K-POPS! (Music from and inspired by K-POPS! Motion Picture)
| No. | Title | Writer(s) | Producer(s) | Length |
|---|---|---|---|---|
| 1. | "Flashing Light" (Crush and Anderson .Paak) | Brandon Anderson; Dwayne Abernathy Jr.; Maurice White; Wayne Vaugn; | Dem Jointz; .Paak; | 3:19 |
| 2. | "Caution" (Nmixx and .Paak) | Anderson; Lily; Haewon; D. Abernathy; John Yang; Awrii (The Hub); | Dem Jointz | 2:43 |
| 3. | "Aftertaste" (Dean and .Paak) | Anderson; Sara Diamond; Lazaro Andres Camejo; D. Abernathy; | Dem Jointz | 3:03 |
| 4. | "PITC (Party In the Corner)" (Hongjoong Kim, .Paak, and Jay Park) | Anderson; Park; Kim; D. Abernathy; Jonah Renna; | Dem Jointz | 3:39 |
| 5. | "Fire with Fire" (Lngshot) | Anderson; Louis; Ohyul; Ryul; Woojin; D. Abernathy; David Brown; | Dem Jointz | 3:55 |
| 6. | "Can't Get Enough" (Alissia and .Paak) | Anderson; Alissia; | Alissia | 3:58 |
| 7. | "Bet on U" (Chung Ha and .Paak) | Anderson; Chung Ha; D. Abernathy; Jack Omstead; Rachel West; Rollo; Ufro Ebong; | .Paak; Dem Jointz; | 3:20 |
| 8. | "International" (Soyeon and .Paak) | Anderson; Soyeon; D. Abernathy; Eric Griggs; Brandon Perry; | Dem Jointz; Blu2th; | 2:22 |
| 9. | "What About Us" (JID and .Paak) | Anderson; Destin Route; Kendrick Nicholls; Noah Conrad; Pera Krstajic; | KingJet; Conrad; | 3:36 |
| 10. | "Wanna Buy a Plant + Cost Me" (JO1 and .Paak) | Anderson; D. Abernathy; Alejandro Miguel Garcia; Jason Pounds; Joshua Lee; Salvador Roberto Samano; | Bongo; J. Lbs; | 3:34 |
| 11. | "Keychain" (Aespa and .Paak) | Anderson; Cristi "Stalone" Abernathy; D. Abernathy; | Dem Jointz | 2:50 |
| 12. | "One More Dance" (Joshua and Corbyn Besson) | Besson; D. Abernathy; Calle Lehman; David Charles Fischer; Samuel Lee; Shae Jacobs; | Dem Jointz | 3:10 |
| 13. | "Wildcard" (Kevin Woo) | Anderson; D. Abernathy; Khalia Amazon; Maddy Collins-Ryu; | .Paak; Dem Jointz; | 2:50 |
| 14. | "Just One Bite" (Woo) | Anderson; D. Abernathy; Amazon; | .Paak; Dem Jointz; | 1:33 |
| 15. | "Too Bad (K-POPS! Version)" (G-Dragon and .Paak) | Anderson; G-Dragon; Alissia; Ebong; Jonah Lennox; | .Paak; Alissia; BongoByTheWay; | 2:33 |
| 16. | "Love Is Everywhere" (Soul Rasheed) | Anderson; Rasheed; D. Abernathy; Ebong; | .Paak; Dem Jointz; | 3:13 |
| 17. | "The Last" (.Paak) | Anderson; Jeffrey Gitelman; Rogét Chahayed; Rae Khalil; | .Paak; Gitelman; Jhair "Jah" Lazo; Julio Ulloa; Chahayed; | 4:09 |
| Total length: |  |  |  | 53:47 |

== Release ==
K-Pops! premiered as a Special Presentation at the 2024 Toronto International Film Festival on September 7, 2024. In June 2025, Aura Entertainment acquired the film's distribution rights.

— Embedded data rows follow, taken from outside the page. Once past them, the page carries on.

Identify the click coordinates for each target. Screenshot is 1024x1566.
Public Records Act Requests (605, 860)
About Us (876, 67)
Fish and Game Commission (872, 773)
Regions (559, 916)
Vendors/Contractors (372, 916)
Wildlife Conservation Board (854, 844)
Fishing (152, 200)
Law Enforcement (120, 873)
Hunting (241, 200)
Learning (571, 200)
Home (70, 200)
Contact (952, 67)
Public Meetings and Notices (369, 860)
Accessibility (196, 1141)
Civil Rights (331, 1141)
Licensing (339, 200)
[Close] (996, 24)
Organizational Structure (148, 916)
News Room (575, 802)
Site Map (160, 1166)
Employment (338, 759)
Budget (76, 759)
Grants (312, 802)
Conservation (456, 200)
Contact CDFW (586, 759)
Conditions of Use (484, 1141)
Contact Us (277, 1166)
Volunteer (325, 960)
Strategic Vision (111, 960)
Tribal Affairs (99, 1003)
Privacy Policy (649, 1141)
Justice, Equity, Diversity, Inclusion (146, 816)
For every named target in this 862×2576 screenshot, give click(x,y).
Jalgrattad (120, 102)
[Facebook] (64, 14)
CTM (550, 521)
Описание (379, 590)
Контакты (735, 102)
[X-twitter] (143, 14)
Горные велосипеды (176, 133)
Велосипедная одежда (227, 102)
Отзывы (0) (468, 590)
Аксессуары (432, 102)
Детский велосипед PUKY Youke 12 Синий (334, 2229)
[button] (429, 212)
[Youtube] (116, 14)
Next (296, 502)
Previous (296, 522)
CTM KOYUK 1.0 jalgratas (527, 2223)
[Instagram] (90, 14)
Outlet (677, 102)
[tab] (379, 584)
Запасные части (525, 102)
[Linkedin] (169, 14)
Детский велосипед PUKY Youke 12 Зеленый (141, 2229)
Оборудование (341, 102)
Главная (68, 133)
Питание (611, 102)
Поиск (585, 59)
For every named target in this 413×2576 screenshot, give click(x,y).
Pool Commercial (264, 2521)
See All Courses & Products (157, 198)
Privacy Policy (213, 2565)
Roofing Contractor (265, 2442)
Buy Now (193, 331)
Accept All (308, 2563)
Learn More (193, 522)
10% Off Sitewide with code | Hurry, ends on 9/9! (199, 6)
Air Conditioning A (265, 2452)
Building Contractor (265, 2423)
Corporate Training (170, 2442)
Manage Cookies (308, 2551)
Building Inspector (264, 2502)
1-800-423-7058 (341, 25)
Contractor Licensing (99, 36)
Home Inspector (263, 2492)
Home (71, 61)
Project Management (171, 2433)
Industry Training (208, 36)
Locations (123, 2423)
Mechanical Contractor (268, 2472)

The film was released in the United States on February 27, 2026.

== Reception ==
On review aggregator Rotten Tomatoes, 88% of 41 critics gave the film a positive review, with an average rating of 6.8/10. The website's critics consensus reads, "An effervescent tribute to K-Pop and writer-director Anderson .Paak's own life story, this agreeable dramedy goes down smooth with its dogged focus on good vibes."

Cary Darling of the Houston Chronicle wrote, "Charmingly smart, with off-hand jokes thrown in about Neil Peart, Childish Gambino and...Gordon Parks that only someone of Paak's wide-ranging tastes would make." Brandon Yu of The New York Times wrote that the film "has its momentary charms, mostly when it’s just .Paak and Rasheed riffing off each other, with the buoyant chemistry of a real father and son."